Calibrating PPM Meters with Final Cut Pro HD
by Kai Whittaker (Kai)
on
Feb 6, 2008 at 8:55:22 pm
Hi,
I have a Final Cut Pro system and I'd like some advice on how to calibrate the audio output. I use a Decklink Multibridge Pro and a Phase3 VP-2 Extended range PPM/VU meter to check levels.
When I lay bars and tone into a timeline in FCP, it's automatically set to -12dB (on FCP's digital scale). If I dump that onto a tape or export a quicktime movie and take it to the sound studio we use for recording/mixing, they say the bars are 8dB too 'hot'. They ask that I set my bars to -20dB in FCP, and adjust my program levels so that they never go above -8 dB (digital).
I'd like to know how I should calibrate my Phase3 PPM/VU meter. My audio engineer guy suggested that I play back a -20dB tone from my timeline and adjust the input volume on my PPM meter (I use my meter in PPM mode) to zero dB.
When I do that, everything in the program seems hot according to the PPM meter.. I'm not very experienced with analog vs. digital sound and I'm wondering if I should adjust my PPM meter to -20dB like the tone in my FCP timeline.
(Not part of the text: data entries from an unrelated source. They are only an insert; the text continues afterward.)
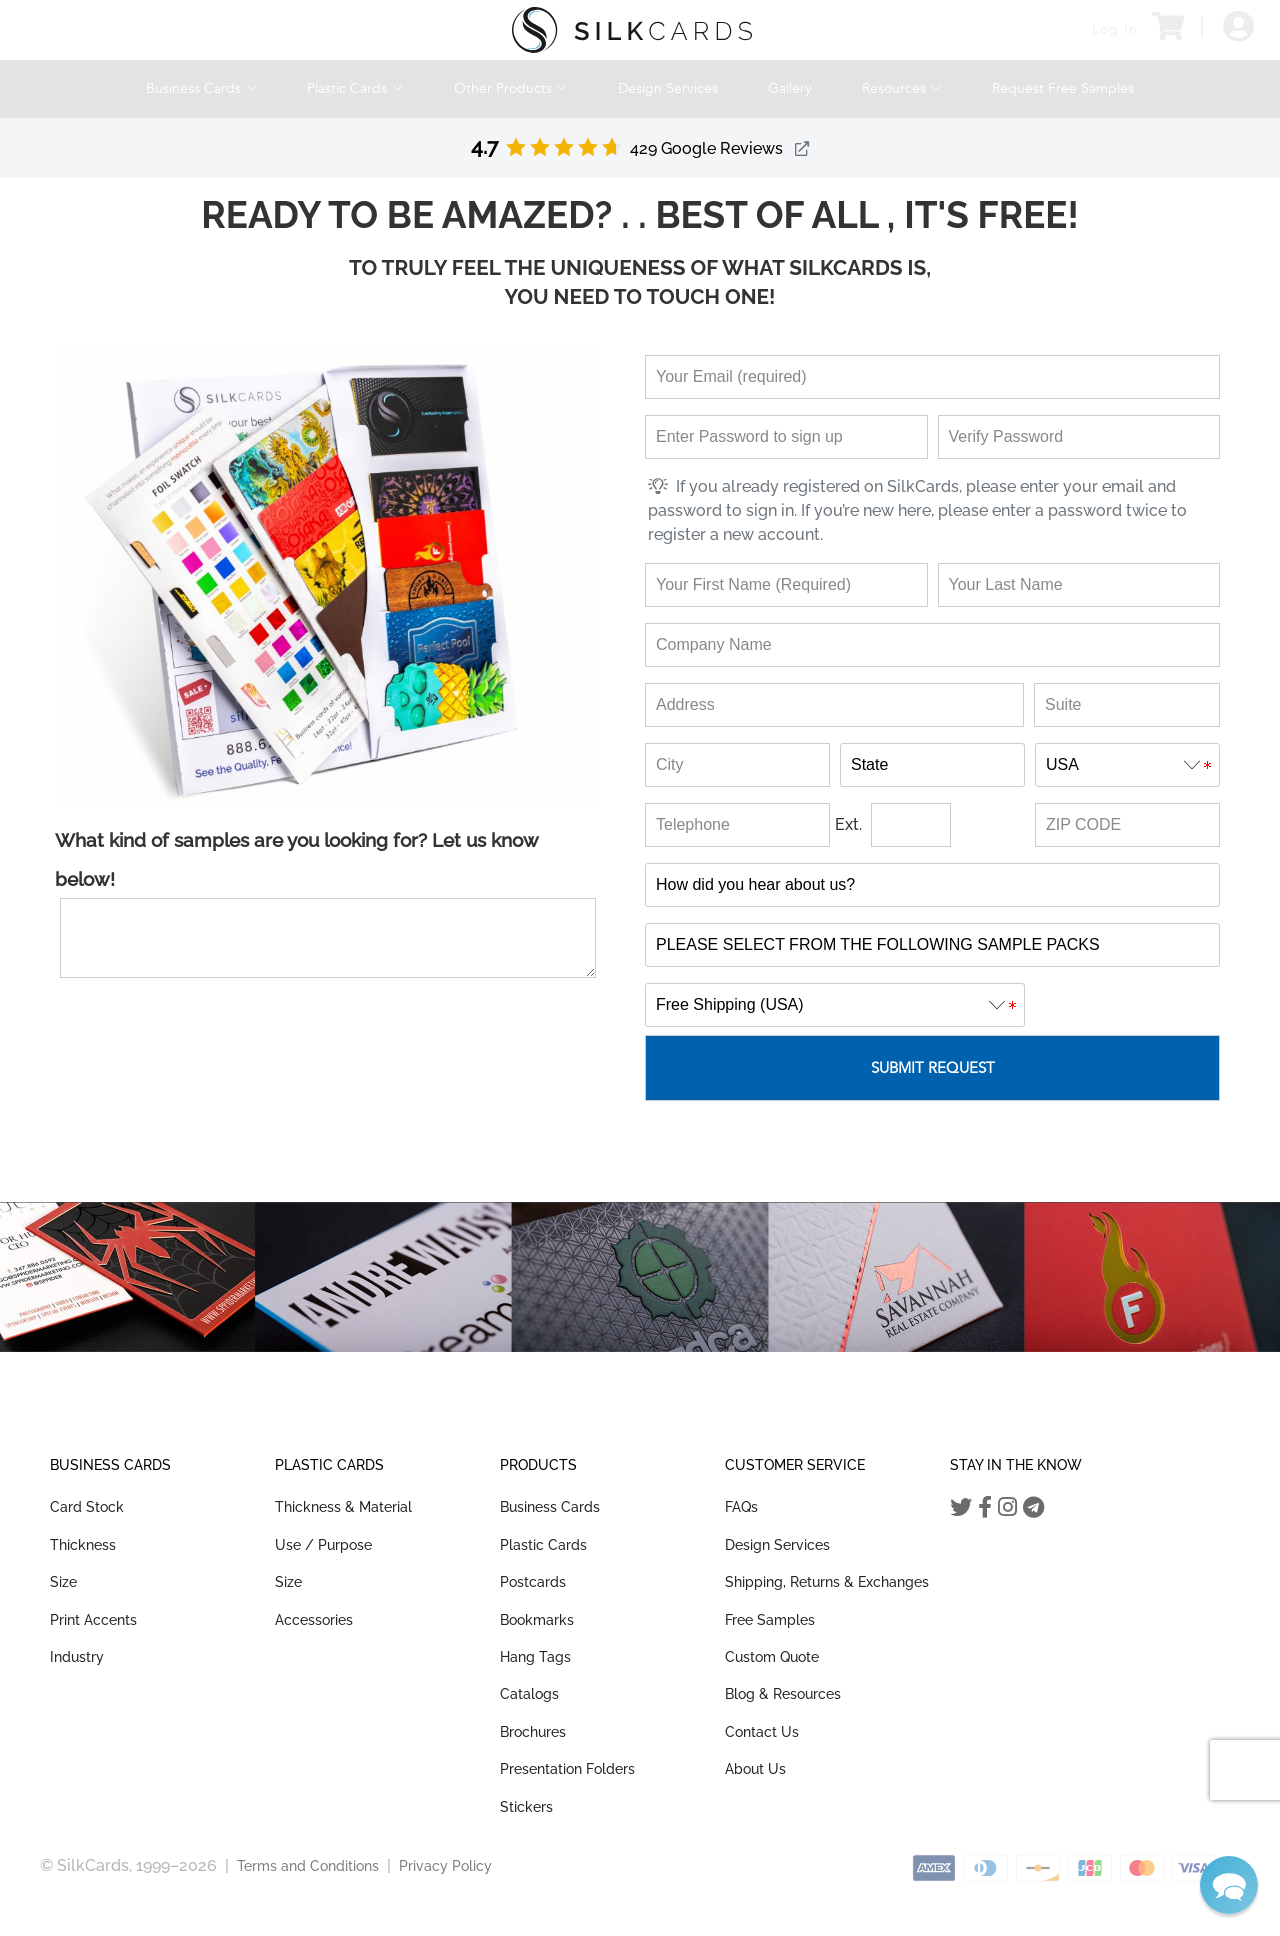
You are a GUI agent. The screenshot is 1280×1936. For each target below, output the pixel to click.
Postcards (533, 1582)
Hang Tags (535, 1657)
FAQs (741, 1507)
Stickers (526, 1807)
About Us (755, 1769)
But isn't that mixing/matching analogue and digital levels?
Re: Calibrating PPM Meters with Final Cut Pro HD by Chris Borjis on Feb 6, 2008 at 9:18:40 pm
definitely use -20 tone out of final cut.
but turn off ppm and use the VU setting on your peak meter.
-20 out of fcp into the meter with VU using balanced audio should register 1 red bar (equals zero)
I find VU much more helpful for QC standards than digital for sure but I always monitor both. And by the way, digital at -20 is equal to zero on VU.
-8 on digital for the absolute peak (you mentioned) is a little hot, it should be more like -10 so if someone has audio content that is totally slammed at the wall, it will not overload looking at the VU meter.
Re: Calibrating PPM Meters with Final Cut Pro HD by Rob Alexander on Feb 7, 2008 at 9:07:24 am
Hi Kai,
If all you did was change the level of the tone but had previously mixing relative to the -12dB tone then your programme sound would be too hot. So you'd need to drop all the programme sound by 8dB too.
You SHOULD set your reference to -20 and mix relative to that.
PPMs have different ballistics compared to VU meters and in the UK at least are considered more reliable. Here, -18dBFS (digital) = 4PPM = -4dB (analogue). Each mark on the PPM equates to 4dB so peaking at 6PPM gives you a digital peak of -10dBFS. However because PPMs are a little slow to respond a peak of 6PPM may show higher than -10 digitally. You need to check your broadcaster's technical requirements and how they assess the sound levels at QC.
I think that in the US you calibrate with -20 instead of -18 but the analogue remains the same, i.e. -20dBFS = 4PPM etc.